James - The response of the body is absolutely critical for this to succeed well when we really need to make sure that the materials themselves we put in will not be targeted and rejected quickly by the host immune system. One of the other important things of course is if you’re putting in dense cellular material, those cells if they don’t get oxygen and nutrients fairly soon then they're going to die. So actually what we need to do is to make sure that blood vessels grow into our artificial tissues as soon as possible, so that the cells we have implanted will survive. This is one of the things where we've teamed up with Becky's group because they're real experts in modelling and understanding what makes blood vessels grow into particular areas and how we can then design our artificial tissues to really exploit that.
Katie - So on that note, how do you actually design these gels?
Becky - So there's a lot of open questions really around how you should best design one of these repair constructs to encourage growth of neurons and growth of blood vessels through the repair sites. And those questions really come down to where you position the cells and where you position the materials to maximize the chance of a good repair. So we use computer based models to explore different kind of designs and try and predict which ones have the best chance. And then we use that to inform the experimental work in James's labs.
It's really quite fundamental components like for a start how many Schwann cells should we put in one of these devices in the first place and then where we should put them. So one of the really important components that we need to consider is this concept of gradients, so variations in different factors in space and neurons are very clever in being able to respond to these kind of spatial variations.
Katie - How far along are you with them?
James - We’re at a really exciting stage at the moment. For years the problem for us has been what's a realistic source of cells? Cell therapy technology has moved so fast in recent years and there's so many things available now. Our lead option is an off the shelf cell type that's already been used in the clinic to treat things like stroke and that gives us a really good starting cell because we know that it's got the right kind of safety profile and has been through some regulatory procedures, they've been in clinic in trials.
So what we've done is we've taken those cells and we've manipulated them a little bit and used them to build our artificial tissue and we've been testing that over the last few years in the lab and it's looking really quite promising. We've actually formed a company to take this forward, so joined up with some clinical partners and and commercial sector partners to really try and move this forward through regulatory approval, get some investment in. We've got to take the manufacturing forward.

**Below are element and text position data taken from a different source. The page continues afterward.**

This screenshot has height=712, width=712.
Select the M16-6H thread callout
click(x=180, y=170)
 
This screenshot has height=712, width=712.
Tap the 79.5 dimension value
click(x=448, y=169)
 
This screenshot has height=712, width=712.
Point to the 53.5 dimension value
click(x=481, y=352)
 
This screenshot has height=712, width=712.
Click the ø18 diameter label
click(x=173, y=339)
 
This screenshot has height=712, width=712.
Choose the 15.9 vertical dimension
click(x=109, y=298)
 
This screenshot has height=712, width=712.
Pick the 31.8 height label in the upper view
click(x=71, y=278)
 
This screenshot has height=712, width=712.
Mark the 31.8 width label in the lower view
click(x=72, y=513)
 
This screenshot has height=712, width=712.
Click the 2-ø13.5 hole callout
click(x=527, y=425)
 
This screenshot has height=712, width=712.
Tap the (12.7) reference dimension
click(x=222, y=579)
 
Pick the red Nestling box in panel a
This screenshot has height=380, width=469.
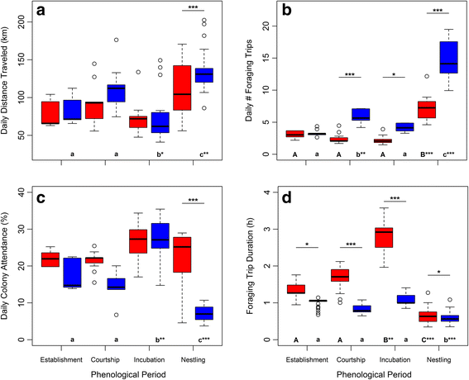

Katie - Looking ahead how would you summarize the significance I guess of this artificial tissue in terms of a difference it could make to someone who has had a traumatic nerve injury?
James - Autograft sounds like a straightforward thing, you just find a nerve that's not really used much and chop it out and use that. But actually these you know it's a really major operation to strip out a section of nerve. There's always going to be damage of that donor site, scarring, extra time, extra cost for the operation but actually the big benefit would be the impact on the patient. The surgeon would only be repairing a nerve. They wouldn't also be having to damage what was previously a healthy nerve.
Becky - People who have peripheral nerve injuries have already got you know a very serious debilitating injury. So if we can find a way to try and repair that without having to cause them any further harm or further surgeries or further scarring that has the potential to make a real difference.